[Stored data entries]
▬▬▬▬▬▬
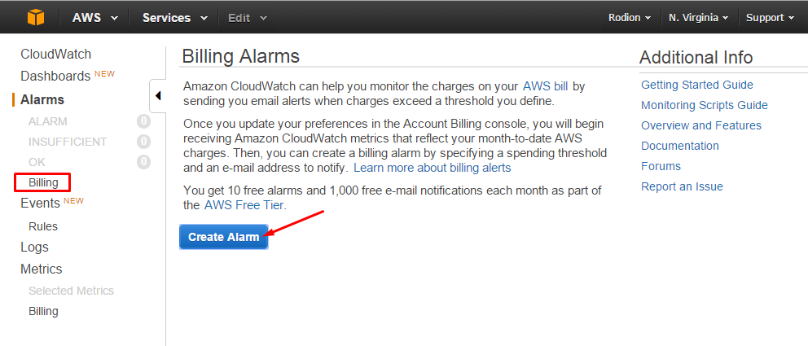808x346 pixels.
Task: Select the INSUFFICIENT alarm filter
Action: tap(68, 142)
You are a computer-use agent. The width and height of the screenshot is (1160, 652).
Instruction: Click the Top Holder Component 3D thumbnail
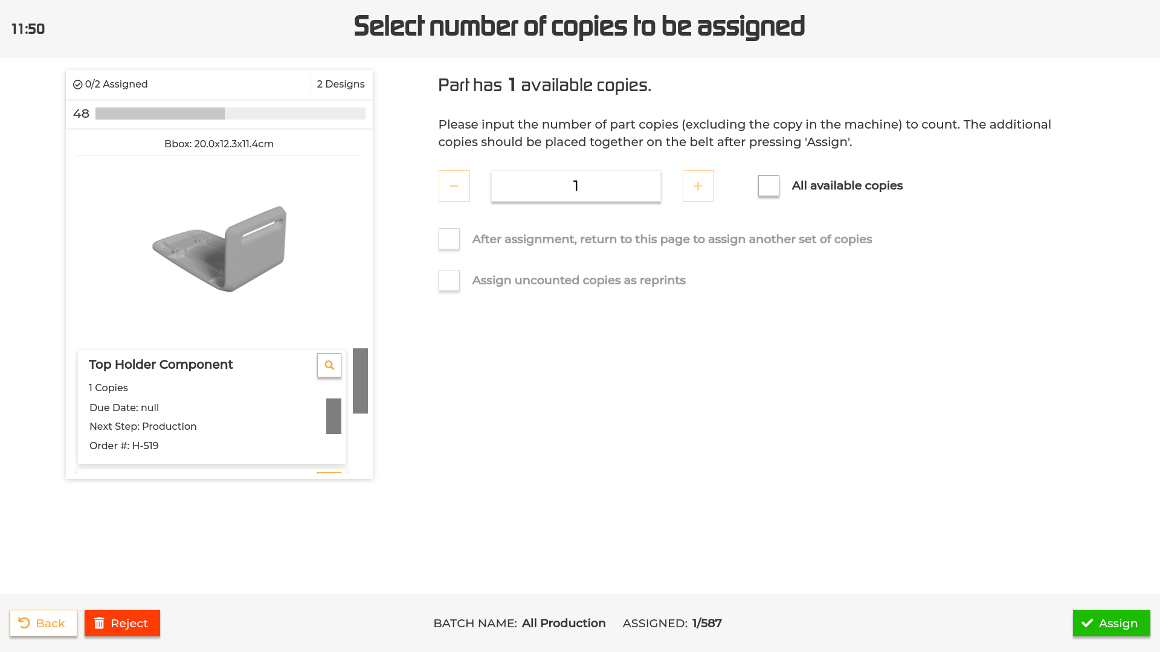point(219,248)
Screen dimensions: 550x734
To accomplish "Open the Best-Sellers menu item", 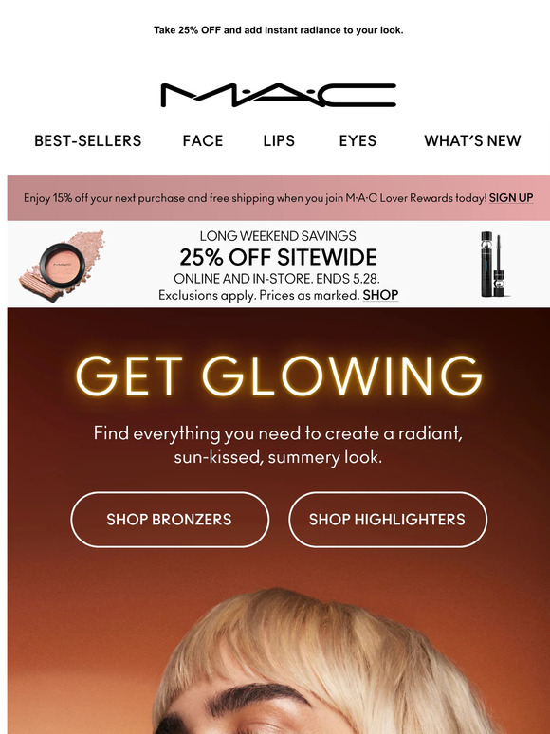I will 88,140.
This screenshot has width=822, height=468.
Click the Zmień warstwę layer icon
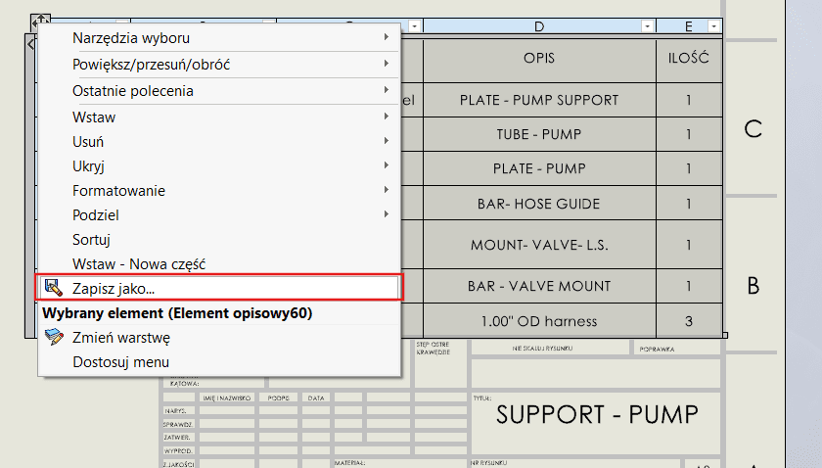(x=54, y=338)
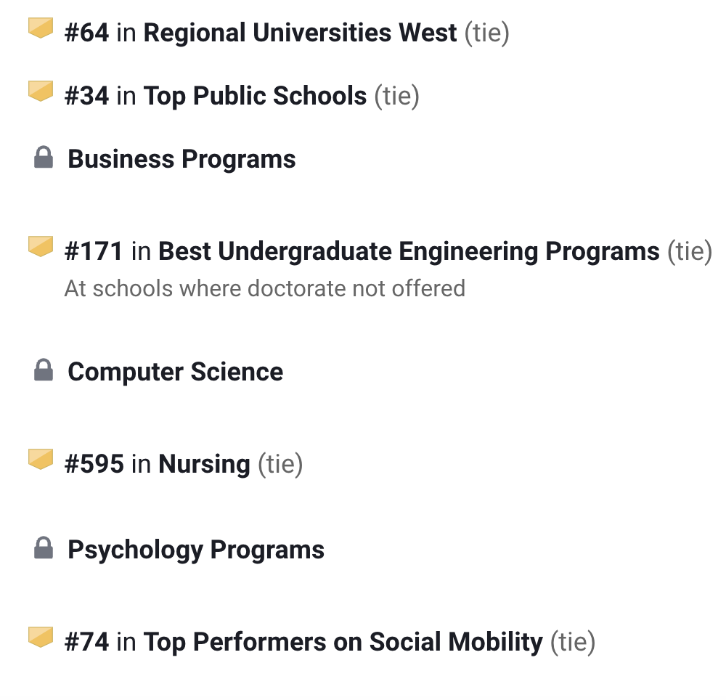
▬▬▬▬▬▬
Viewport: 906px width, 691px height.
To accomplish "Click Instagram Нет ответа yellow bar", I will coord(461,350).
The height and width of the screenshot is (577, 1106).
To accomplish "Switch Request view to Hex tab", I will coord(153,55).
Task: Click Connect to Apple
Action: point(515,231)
▬▬▬▬▬▬
• _What this task involves_
Gather all lines with the string "screenshot" from the data.

• _Result for this task_
You are a computer-use agent. The width and height of the screenshot is (1160, 652).
This screenshot has width=822, height=468.
The height and width of the screenshot is (577, 1106).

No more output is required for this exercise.